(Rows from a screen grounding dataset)
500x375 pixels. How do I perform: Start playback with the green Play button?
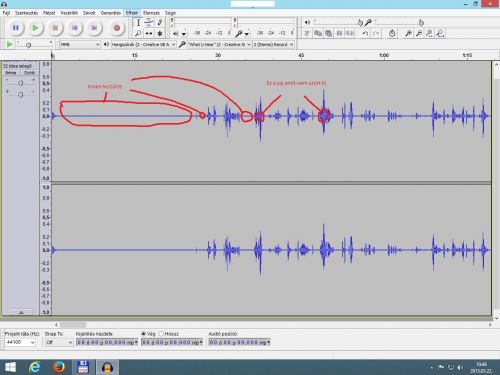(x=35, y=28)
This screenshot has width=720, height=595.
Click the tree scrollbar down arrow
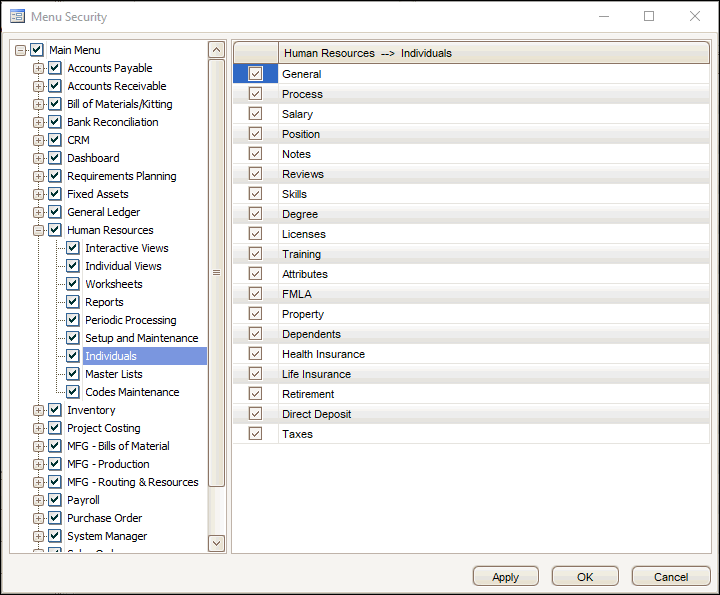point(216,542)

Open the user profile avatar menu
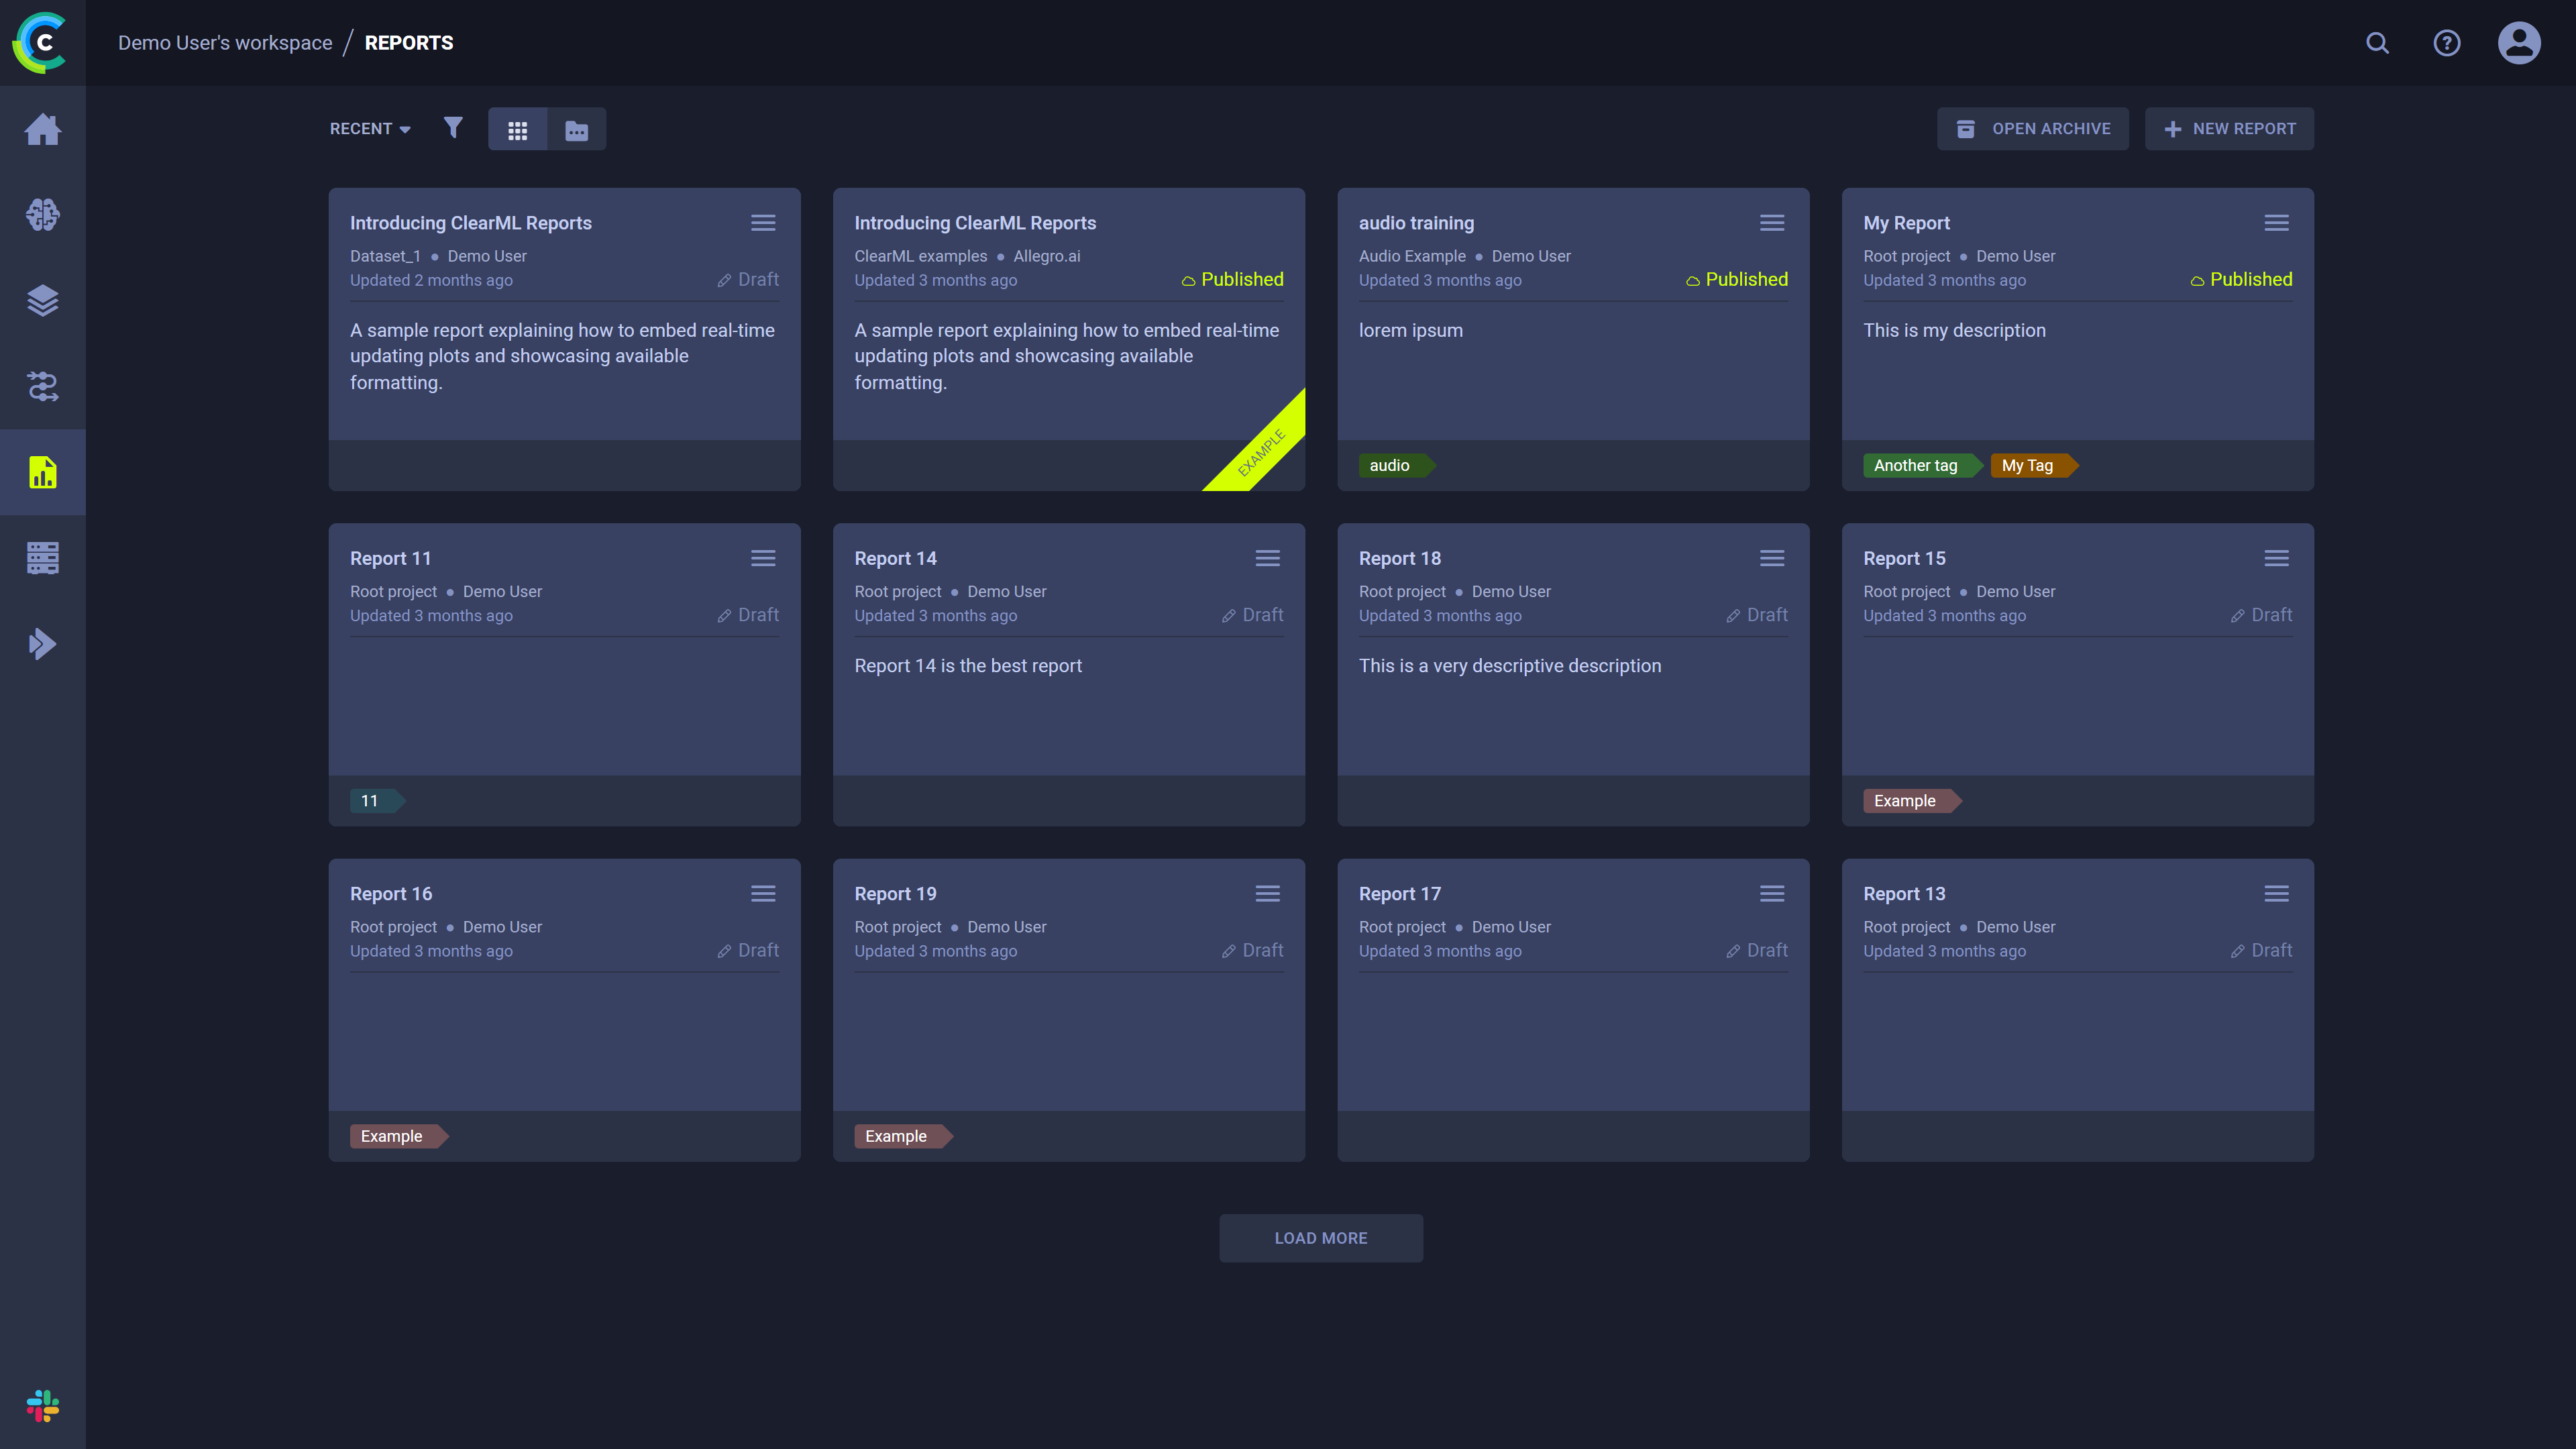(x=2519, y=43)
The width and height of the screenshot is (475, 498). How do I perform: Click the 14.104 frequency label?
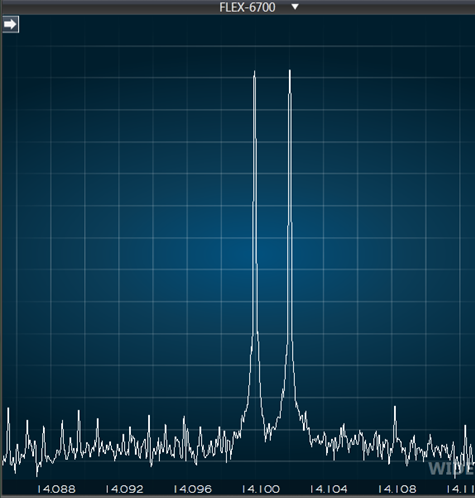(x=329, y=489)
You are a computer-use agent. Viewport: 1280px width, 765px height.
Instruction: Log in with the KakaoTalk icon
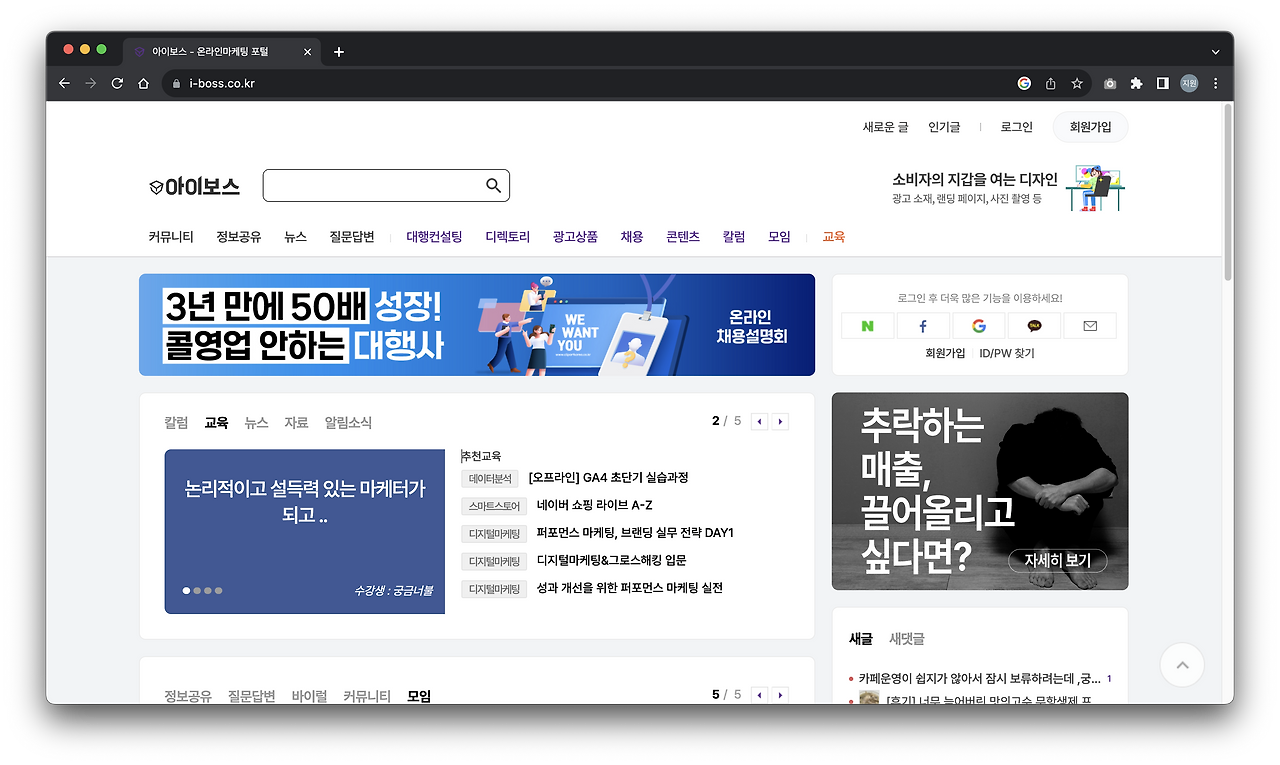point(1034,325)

**Given exercise**.
Turn the lines above into a numbered list, skipping any blank lines. Leave the pictures out of your answer.

**The answer**.
1. 500x375 pixels. How do I perform: Start playback with the green Play button?
2. (x=35, y=28)
3. This screenshot has width=720, height=595.
4. Click the tree scrollbar down arrow
5. point(216,542)
6. Open the user profile avatar menu
7. (x=2519, y=43)
8. The width and height of the screenshot is (475, 498). How do I perform: Click the 14.104 frequency label?
9. (x=329, y=489)
10. You are a computer-use agent. Viewport: 1280px width, 765px height.
11. Instruction: Log in with the KakaoTalk icon
12. point(1034,325)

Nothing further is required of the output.